One year after being unable to even run a cool down lap after taking eighth in the 3,200, the junior claimed sixth in both the 1,600 (4:21.54) and 3,200 (9:32.85).
"It's fantastic; blessed to be able to run both. We weren't sure how it was going to turn out after running the first one," Willman said. "The heat picked up pretty good, but I was able to recover and crank out another one.
"It feels really good to know I'll be All-Ohio in both," he said. "Hopefully next year we'll get a little higher on the podium."
He'll have something to build upon.
Saturday's effort made him just the first Seneca East boy to place in both races at the same state meet in coach Justin Ruffing's tenure.
There was a chance that wouldn't even occur.
Ruffing and Willman had considered dropping the 1,600 and concentrating on the longer race, but after looking at the seed times coming out of the regional meets, the pair scrapped that thought and decided to try for the podium in both.
"That was the goal, as of last week," Willman said with a laugh.

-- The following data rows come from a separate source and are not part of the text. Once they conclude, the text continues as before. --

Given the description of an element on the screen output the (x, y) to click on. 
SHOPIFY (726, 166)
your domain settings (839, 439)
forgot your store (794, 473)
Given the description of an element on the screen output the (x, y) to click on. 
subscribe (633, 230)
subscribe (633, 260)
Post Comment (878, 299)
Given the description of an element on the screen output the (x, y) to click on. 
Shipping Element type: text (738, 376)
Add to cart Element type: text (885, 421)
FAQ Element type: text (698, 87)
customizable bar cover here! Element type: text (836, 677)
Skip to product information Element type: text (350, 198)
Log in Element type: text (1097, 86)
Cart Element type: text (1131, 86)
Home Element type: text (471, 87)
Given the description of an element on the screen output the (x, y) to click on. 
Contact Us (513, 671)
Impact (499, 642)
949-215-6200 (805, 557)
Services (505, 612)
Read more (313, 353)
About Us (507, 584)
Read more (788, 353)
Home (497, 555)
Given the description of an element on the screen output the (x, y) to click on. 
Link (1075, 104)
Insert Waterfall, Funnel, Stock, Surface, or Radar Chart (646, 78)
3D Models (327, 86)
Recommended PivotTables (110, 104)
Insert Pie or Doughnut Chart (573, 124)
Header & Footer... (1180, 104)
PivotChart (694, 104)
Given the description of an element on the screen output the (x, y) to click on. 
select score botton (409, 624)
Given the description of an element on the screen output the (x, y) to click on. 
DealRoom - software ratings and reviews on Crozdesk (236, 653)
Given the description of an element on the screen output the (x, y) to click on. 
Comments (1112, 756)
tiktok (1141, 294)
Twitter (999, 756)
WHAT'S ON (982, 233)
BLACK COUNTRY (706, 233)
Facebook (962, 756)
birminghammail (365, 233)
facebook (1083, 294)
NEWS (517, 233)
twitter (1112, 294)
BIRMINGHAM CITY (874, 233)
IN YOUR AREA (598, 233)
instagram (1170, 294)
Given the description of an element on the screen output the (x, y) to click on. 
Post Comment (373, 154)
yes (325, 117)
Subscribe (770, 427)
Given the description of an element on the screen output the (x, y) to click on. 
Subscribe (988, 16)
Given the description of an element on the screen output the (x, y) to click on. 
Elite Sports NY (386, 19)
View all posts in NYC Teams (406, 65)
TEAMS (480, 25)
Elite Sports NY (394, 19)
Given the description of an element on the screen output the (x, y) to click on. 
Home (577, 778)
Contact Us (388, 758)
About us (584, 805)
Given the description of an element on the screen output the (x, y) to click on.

"We made the decision after regionals. I dropped four seconds at regionals, so we figured I had a pretty good shot," he said.
The weather and Willman's experience with transitioning from one race to the other also played a role, Ruffing said.
"He was sitting about the same in both, so there was no sense in dropping one or the other. And the weather allowed us to think about it a little bit. If it was 90 [degrees], we probably wouldn't even have had to think about it," Ruffing said.
"And he's used to doubling. He gets done with the mile and he's always very collected. The only worry ever is being at the state meet when you run the mile, you're going to do things to your body you're not normally going to do. You're going to do things you're not used to, and (the two races) are closer together than you're used to.
"Any race anyone runs here, any race, you dig a little deeper than you've ever went before," he said. "That's the risk of doubling from the mile to the two mile, is to go a little deeper in the mile and then you don't have as much left for the two mile as you normally would have. And there's not a whole lot of recovery time."
But that's what you expect from a leader, regardless of their grade level.
And with Willman coming back healthy and with plenty of state experience, Ruffing said he expects the distance runner to again show the way for the Tigers.
"This is big for him because now he's starting to come into where he's well-trained and where he should be," Ruffing said, "and it's going to be big for him going into the fall for cross [country], and it's going to be real big to have all that training under his belt going into the [track] season next year.
"He's a great leader. He sets a great example for all of our guys of what it takes to get to this level and to be able to compete well," he said. "If any other athlete in our program wants to know 'what do I have to do to do my best and get to state and be All-Ohio?', all they have to do is look at Jason."
And a few other Tigers.
Willman's efforts came one day after the pole vaulting duo of junior Zach Gregg and freshman Cory Depinet each found their way to the podium.
Gregg captured second (15-0) and Depinet wound up sixth (13-0).
"For Cory, it worked out nice because your first concern was let's make some heights here. We wanted him to do well," Ruffing said.
"As soon as that was out of the way, it was time for Zach to start moving up the heights. It was good. He vaulted well right off the bat. Right off the bat he was flying way over the bar and clearing the bar easily," he said. "We knew right off the bat both of them were going to have a good day."
But not all of this year's Tigers will get to return.
Senior Kevin Moore will move on after running fifth in the 110 hurdles in 14.63. This year's time was big improvement over last year, when he ended sixth at state in 15.3.
In fact, this year's times as a whole were much better. Last year's winning time of 14.8 would have only finished sixth this year.
The place wasn't quite what he was aiming for, but Moore said the competition was anything but easy.
"I did better, but it's not what I wanted," he said.
"Everyone had good times, we all ran pretty good," Moore said.
But even those who won't return help set the tone, Ruffing said, with repeated trips to state bringing more and more expectations each year.
"It's nice, but it's also a lot of pressure. I wouldn't say a lot of pressure," he said, correcting himself, "but it takes hard work to get down here and when you have guys that are returning and you know it'll take another year of hard work, it's not like you can take a year and relax."
No, the relaxation comes on the podium, with a little added incentive.
Ruffing said he found out this year that coaches are allowed to present their athletes with their medals on the podium, so the Tigers who placed each got a little extra congratulations from a familiar face in front of the crowd.
"I think it's really nice. Our vaulter coach (Gary England) gave medals to our vaulters, our hurdler coach, Ed Phillips, gave Moore his for the hurdles, and then I gave Jason his for the two mile," Ruffing said.
"It's nice," he said. "Our coaches work very closely with those guys and want to see them do well, so it's nice after working so closely with them to be able to be close to them at the very end when they get what we've been working for."
Old Fort's Marcus Meyers also ran in the 1,600, finishing 15th (4:40.52).